Now that just seems like a strange way of doing a redetection of hardware, but then again we are talking about windows which often results in these odd problems.

I've never had to work with anything that mission critical myself, but I have to wonder what would make someone think of doing that in the first place, I've NEVER heard of shift+F10 during an install!

Originally posted by: VirtualLarry
Perhaps add a "/stdide" switch to the BOOT.INI OS-loader commandline?

That's one of the very few features that I thought made W2K a much more "fragile" OS than Win9x ever was, because Win9x can always resort to a fail-safe mode of using "MS-DOS Compatibility mode"

I agree, while of course reverting to something as horribly slow as "compatibility mode" sucks for speed, it would potentially allow you to change/remove the old ide controller and allow something standard to be installed after you can no longer boot (failure/etc) Safe mode should be just that, a bare minimum load of windows that allows you access to some standard components/gui for diagnostic/troubleshooting.

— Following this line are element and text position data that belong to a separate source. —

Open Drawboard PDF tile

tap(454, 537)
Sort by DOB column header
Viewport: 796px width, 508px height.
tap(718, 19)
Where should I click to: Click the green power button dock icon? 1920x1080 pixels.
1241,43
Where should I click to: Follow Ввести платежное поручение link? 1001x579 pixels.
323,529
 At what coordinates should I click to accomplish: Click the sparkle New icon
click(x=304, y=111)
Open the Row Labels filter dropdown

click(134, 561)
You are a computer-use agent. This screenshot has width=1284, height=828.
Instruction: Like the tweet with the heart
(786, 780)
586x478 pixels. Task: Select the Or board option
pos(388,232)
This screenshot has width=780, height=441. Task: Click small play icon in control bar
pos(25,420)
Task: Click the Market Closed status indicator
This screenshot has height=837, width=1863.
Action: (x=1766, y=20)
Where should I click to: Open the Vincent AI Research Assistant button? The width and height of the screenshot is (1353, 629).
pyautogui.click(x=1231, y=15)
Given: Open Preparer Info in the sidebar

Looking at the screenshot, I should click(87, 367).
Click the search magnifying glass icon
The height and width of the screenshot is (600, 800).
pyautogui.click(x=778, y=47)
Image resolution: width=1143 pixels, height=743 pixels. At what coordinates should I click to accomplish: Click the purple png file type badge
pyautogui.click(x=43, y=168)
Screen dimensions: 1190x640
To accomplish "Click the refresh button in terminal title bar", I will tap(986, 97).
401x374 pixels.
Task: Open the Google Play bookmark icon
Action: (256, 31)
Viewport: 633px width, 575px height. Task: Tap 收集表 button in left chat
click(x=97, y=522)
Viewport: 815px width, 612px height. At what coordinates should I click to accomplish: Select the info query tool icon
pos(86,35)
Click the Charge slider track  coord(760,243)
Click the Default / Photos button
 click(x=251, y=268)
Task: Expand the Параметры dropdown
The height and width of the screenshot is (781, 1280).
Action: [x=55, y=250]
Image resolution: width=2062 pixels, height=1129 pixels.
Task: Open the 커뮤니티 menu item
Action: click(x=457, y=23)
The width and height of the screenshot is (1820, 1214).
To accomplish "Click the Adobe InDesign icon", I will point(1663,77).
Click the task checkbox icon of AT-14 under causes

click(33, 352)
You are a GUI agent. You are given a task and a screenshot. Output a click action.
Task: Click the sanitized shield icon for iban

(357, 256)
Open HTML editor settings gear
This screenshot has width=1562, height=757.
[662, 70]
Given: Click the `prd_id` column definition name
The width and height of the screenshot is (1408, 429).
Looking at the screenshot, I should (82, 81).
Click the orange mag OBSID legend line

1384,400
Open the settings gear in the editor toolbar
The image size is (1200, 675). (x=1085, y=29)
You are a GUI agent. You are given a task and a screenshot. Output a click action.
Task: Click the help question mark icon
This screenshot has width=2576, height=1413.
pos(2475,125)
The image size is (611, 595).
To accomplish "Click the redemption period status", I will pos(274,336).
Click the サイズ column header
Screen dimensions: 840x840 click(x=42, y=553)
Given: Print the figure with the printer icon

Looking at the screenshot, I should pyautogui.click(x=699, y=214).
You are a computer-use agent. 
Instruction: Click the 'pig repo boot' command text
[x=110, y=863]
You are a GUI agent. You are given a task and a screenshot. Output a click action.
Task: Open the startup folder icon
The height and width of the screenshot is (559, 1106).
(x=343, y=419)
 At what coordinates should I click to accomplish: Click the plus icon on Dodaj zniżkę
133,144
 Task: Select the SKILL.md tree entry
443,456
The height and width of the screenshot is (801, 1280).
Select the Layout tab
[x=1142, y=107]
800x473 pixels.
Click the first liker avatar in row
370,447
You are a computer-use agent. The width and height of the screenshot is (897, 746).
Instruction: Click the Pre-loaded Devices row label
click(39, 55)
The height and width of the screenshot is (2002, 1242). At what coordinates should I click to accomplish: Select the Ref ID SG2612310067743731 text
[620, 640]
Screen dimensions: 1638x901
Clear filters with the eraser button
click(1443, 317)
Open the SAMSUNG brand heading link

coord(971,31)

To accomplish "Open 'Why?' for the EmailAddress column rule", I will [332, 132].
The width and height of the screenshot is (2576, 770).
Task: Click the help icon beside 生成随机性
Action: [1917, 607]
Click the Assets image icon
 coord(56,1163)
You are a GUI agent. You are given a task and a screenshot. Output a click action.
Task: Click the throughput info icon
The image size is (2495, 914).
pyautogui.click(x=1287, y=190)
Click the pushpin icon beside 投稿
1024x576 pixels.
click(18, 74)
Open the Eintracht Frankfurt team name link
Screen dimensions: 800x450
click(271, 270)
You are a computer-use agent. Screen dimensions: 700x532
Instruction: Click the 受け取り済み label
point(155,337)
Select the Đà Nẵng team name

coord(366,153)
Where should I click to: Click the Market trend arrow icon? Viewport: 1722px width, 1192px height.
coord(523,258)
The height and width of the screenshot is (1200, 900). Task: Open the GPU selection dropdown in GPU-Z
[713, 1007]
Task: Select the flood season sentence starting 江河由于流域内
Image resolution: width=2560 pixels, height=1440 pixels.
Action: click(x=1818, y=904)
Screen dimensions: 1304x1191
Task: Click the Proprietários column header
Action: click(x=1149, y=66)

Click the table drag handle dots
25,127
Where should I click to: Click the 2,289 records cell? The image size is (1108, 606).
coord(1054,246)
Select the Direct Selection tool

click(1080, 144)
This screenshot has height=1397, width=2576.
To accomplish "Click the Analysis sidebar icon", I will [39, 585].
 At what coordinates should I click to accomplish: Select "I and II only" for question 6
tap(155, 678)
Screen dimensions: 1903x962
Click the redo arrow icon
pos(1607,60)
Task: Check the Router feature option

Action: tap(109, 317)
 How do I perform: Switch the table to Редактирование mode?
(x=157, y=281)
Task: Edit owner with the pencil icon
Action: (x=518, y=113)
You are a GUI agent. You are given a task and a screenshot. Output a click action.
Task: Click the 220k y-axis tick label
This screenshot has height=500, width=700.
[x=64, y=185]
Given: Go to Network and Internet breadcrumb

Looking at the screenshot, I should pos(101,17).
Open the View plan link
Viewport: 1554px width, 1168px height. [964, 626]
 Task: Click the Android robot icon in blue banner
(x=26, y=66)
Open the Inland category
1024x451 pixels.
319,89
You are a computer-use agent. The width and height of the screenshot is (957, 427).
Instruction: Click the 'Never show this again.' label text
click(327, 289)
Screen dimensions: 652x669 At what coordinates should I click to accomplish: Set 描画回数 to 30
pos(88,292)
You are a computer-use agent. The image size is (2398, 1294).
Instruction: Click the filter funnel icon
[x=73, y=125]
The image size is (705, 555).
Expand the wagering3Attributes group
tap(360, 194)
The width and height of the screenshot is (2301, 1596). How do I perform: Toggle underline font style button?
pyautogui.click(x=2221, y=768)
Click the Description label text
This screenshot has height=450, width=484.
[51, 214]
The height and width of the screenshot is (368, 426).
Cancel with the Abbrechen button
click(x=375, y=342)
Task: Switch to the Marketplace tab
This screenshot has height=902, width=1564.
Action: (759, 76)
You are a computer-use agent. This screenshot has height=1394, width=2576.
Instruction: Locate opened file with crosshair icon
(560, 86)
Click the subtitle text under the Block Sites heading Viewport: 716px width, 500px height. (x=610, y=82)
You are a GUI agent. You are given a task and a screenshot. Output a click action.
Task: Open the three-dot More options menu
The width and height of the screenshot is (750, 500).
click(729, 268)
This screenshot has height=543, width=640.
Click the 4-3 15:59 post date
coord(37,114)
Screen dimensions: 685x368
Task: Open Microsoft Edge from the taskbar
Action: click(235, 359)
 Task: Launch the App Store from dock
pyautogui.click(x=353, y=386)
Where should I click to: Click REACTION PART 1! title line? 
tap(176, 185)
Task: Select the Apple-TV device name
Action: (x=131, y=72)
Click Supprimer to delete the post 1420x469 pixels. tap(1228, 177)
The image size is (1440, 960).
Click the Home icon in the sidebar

The "recovery console" is mostly useless since you can't easily remove faulty devices, and if your SAM file is corrupt then you can't even login to it as administrator anyways (granted you won't be able to do anything at this point short of restore an old copy using something like ntfsdos or using another bootable computer with the drive slaved.)

In 9x you could so easily go into safe mode, remove ALL devices from device manager and reboot (might need to force installation via "add new hardware wizard") but you can totally recover. I wouldn't even think of doing this in 2k/xp!
 

Smilin

Diamond Member
Mar 4, 2002
7,357
0
0
Originally posted by: McMadman
I agree, while of course reverting to something as horribly slow as "compatibility mode" sucks for speed, it would potentially allow you to change/remove the old ide controller and allow something standard to be installed after you can no longer boot (failure/etc) Safe mode should be just that, a bare minimum load of windows that allows you access to some standard components/gui for diagnostic/troubleshooting.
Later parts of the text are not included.